Events to Suffer Through

Managing the holidays

There’s no doubt, any holiday can be a nightmare after a miscarriage. First there’s the family, who look at you sympathetically and say stupid things while they cluck over your sister-in-law’s new baby. Then there’s the hype–you should be happy and joyful when you are really miserable. Then there’s your sorrow. You wish, so desperately, that it could have been different. 
Holidays are one of the first things you dream about. Bundled up babies presented to grandparents. Easter egg hunts. Little crayoned cards. And now you’ve lost it all. These occasions may hit you like a brick and drag out all the sorrow you thought you had put behind you. Being pregnant again may not even help.
Sometimes you can change things up. Go skiing this year instead of spending Christmas with family. Plan a quiet day on the beach while all the other mothers (although remember you are one too) get their Mother’s Day dinners out. Volunteer at a soup kitchen on Thanksgiving and feel better about your life. 
Other times you have to bear it the best you can. If you must spend a holiday around other pregnant people or new babies, busy yourself with preparations or sequester yourself with a non-threatening and understanding relative. Don’t pretend this is easy or put on faces for other people. Just get through it. Minimize the time with a difficult part of the family by overbooking yourself with other friends or more distant family. 
Best of all, make your baby a part of your holidays. At Christmas, I always search the “Angel Trees” at our church and choose children with our baby’s name to buy gifts for. Many shopping malls have these trees through the Salvation Army. I have a special ornament that we hang on the tree with Casey’s name. And, in Casey’s memory box, there is a “Baby’s First Christmas” ornament that I bought especially for him. I wanted him to have it.
Our most difficult time is actually Easter. Casey died a few days after Easter, and Emily was born two days after the following Easter. We have many rituals to commemorate these events, including planting flowers and taking pictures in my memorial garden. I think the most important thing about the holidays is to be ready for them. It will be hard.

Going back to work

This is going to be a tough day. You may be facing a roomful of children, or coworkers who will tell you conflicting and sometimes thoughtless things, or a bunch of people who have no clue that anything has happened. All of these situations are difficult. You will feel weepy and overwhelmed. You might hope you can bury yourself in work, only to find yourself distracted and annoyed by how the world is moving on even though your life has shattered. Nothing anyone says will be the right thing. They will either ignore the whole event, making you upset. Or they will pry for details, making you upset. Or they will say silly things, such as “It was for the best,” which will make you upset. Just be prepared for this.Feel free to say, “I’m not quite ready to talk about it yet.” Try to avoid hoping that someone will notice your distress and ask you about it. They aren’t going to be comfortable talking about it, no matter what. Most people don’t want to upset you, and will tiptoe around the whole thing to avoid any sort of emotional outburst. Remember that you need to find the right time and place to surround yourself with those who understand (and this is only those who have been there themselves.) If you really aren’t ready to go back to work, then take a few more days off. Just do the best you can. It’s all anyone can really ask.

Baby Showers

Don’t feel obligated to go to baby showers. Don’t bother with excuses, or to explain yourself. Just send a lovely note with a gift certificate to the mall, or a generic store that sells baby items as well, or an online baby store, and say, “Wish I could have made it. Best wishes.” Will some people be upset? If it is your best friend, or your sister-in-law, maybe. But that’s okay. One of the two of you were going to get bent out of shape with this situation, so let it be the one who is about to have a joyful moment and will forget all about it in a few weeks. You will know you are through much of the healing phase if you get an invitation in the mail and actually look forward to going. This will not likely be until you are well into a new pregnancy or already have a healthy baby. That’s okay.

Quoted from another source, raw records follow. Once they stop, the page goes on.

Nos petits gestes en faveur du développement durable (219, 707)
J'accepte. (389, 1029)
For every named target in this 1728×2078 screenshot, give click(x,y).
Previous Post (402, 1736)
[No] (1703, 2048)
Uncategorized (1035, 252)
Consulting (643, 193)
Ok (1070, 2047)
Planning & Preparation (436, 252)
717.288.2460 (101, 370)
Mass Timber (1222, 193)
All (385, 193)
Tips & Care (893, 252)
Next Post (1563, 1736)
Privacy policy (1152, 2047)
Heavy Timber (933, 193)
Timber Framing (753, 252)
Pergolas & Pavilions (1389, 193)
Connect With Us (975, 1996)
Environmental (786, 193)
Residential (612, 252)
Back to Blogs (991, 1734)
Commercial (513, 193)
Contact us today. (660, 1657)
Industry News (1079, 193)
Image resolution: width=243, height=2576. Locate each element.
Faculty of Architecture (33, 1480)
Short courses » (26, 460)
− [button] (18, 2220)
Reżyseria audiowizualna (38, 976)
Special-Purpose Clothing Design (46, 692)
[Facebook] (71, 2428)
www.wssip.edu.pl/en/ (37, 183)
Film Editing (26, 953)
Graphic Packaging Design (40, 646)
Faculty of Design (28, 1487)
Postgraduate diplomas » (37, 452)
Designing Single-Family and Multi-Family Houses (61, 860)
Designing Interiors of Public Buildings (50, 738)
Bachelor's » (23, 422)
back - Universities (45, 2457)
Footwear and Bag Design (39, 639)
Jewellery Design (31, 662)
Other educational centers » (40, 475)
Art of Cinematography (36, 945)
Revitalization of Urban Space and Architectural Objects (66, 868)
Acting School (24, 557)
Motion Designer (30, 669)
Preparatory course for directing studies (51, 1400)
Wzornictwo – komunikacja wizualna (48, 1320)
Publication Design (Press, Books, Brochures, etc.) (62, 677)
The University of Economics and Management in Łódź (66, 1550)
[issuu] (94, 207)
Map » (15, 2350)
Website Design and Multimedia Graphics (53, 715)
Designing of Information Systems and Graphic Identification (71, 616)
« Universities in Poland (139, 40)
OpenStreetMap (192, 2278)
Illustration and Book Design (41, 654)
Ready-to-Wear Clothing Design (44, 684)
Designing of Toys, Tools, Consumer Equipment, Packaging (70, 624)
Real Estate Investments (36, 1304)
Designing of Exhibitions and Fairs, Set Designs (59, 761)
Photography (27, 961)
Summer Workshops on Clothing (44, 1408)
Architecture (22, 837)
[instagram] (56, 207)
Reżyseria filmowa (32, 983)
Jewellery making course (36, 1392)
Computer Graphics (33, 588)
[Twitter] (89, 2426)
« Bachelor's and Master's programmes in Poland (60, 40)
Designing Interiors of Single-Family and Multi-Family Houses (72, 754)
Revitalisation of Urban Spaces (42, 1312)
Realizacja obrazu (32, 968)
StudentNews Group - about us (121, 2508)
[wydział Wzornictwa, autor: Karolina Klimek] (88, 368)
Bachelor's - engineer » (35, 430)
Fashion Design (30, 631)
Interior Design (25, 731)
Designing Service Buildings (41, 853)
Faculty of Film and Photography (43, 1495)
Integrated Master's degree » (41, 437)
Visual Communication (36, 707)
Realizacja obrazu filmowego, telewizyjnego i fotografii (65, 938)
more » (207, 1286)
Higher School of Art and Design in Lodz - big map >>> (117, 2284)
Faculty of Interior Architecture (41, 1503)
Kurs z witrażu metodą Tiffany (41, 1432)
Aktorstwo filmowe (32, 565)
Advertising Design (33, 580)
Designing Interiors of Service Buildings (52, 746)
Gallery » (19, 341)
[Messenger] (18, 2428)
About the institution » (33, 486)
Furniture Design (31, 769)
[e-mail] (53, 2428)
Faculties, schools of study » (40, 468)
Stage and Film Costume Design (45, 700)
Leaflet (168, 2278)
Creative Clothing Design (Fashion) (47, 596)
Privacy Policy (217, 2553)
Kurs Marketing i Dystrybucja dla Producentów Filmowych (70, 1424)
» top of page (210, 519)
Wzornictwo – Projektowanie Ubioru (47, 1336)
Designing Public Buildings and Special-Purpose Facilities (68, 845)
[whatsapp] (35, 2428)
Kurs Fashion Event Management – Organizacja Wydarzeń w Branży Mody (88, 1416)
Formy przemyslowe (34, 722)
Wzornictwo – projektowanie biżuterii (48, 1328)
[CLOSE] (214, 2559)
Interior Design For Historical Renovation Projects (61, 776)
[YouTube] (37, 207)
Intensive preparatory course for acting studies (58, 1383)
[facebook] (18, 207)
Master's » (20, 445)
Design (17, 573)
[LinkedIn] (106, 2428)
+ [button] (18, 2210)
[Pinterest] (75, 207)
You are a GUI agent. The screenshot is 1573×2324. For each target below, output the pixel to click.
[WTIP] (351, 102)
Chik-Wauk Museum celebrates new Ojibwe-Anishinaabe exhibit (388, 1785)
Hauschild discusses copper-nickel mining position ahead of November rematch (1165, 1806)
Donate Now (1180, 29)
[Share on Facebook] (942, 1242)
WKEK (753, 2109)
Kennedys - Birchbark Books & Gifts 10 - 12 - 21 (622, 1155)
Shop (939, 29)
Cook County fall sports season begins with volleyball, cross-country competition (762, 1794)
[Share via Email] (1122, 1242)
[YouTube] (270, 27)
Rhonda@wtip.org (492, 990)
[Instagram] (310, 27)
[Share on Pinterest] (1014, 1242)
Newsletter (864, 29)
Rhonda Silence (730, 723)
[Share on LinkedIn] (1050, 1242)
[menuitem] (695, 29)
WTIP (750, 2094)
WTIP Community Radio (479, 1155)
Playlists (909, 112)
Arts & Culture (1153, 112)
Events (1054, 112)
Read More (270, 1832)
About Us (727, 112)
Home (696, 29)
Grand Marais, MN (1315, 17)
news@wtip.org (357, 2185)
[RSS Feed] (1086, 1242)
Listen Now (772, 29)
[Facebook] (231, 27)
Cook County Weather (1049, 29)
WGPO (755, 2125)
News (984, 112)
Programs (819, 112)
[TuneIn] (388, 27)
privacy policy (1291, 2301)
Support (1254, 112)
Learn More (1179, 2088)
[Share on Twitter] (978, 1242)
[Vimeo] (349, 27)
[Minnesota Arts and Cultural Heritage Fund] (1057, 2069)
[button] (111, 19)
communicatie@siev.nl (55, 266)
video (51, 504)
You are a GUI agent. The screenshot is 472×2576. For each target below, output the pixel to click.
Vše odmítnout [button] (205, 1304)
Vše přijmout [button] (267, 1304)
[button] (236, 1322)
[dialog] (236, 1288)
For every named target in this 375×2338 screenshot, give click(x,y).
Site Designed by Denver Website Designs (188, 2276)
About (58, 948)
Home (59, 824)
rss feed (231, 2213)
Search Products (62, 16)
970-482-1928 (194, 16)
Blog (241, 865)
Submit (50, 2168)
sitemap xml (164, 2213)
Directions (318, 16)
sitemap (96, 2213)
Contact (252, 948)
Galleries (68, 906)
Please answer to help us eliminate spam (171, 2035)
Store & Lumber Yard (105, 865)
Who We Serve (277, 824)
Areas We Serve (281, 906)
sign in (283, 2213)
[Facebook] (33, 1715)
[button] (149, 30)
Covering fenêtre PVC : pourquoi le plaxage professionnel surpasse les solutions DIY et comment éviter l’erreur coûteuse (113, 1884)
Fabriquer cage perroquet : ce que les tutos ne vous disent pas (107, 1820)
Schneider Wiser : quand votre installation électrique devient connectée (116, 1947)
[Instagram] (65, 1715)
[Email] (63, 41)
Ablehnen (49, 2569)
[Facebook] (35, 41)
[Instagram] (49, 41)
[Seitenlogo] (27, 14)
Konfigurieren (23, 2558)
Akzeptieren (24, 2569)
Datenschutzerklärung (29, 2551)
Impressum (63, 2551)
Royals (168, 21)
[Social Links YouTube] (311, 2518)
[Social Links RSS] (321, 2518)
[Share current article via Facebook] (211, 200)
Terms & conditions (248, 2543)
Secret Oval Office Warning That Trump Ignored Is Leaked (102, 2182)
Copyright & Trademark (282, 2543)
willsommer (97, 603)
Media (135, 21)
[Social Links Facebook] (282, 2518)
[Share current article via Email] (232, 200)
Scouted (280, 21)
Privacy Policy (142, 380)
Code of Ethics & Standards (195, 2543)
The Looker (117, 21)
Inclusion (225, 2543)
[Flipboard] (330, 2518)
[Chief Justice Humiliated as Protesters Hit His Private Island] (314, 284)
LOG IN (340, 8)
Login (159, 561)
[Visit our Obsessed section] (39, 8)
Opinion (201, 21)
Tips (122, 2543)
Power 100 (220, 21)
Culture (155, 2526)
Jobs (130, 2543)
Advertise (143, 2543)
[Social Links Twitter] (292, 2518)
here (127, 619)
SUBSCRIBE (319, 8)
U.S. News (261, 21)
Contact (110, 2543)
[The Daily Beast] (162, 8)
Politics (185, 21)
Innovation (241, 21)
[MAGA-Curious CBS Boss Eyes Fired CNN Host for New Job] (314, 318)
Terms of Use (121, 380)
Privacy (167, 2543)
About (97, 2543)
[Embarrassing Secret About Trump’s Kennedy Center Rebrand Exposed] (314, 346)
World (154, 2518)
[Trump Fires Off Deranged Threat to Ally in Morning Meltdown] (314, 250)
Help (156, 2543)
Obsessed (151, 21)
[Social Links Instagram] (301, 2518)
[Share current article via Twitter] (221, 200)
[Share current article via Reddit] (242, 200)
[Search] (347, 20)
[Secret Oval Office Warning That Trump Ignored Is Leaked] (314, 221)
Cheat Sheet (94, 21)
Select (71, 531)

Don’t feel slighted when you aren’t invited. Remember there is sort of a “Damned if I do, and damned if I don’t” situation for the person throwing the shower. If she invites you, you might be upset about being expected to go. If she doesn’t invite you, she risks offending you even though all she wanted was to avoid upsetting you with reminders. When throwing a shower, it is usually best to go ahead and invite women with recent losses, and to include a little handwritten note saying something like, “We’d love to see you there, but even if you can’t make it, we will miss you and understand.” Of course, party planners who are clueless are just going to do one thing or the other, and you will just have to forgive them for not knowing what to do.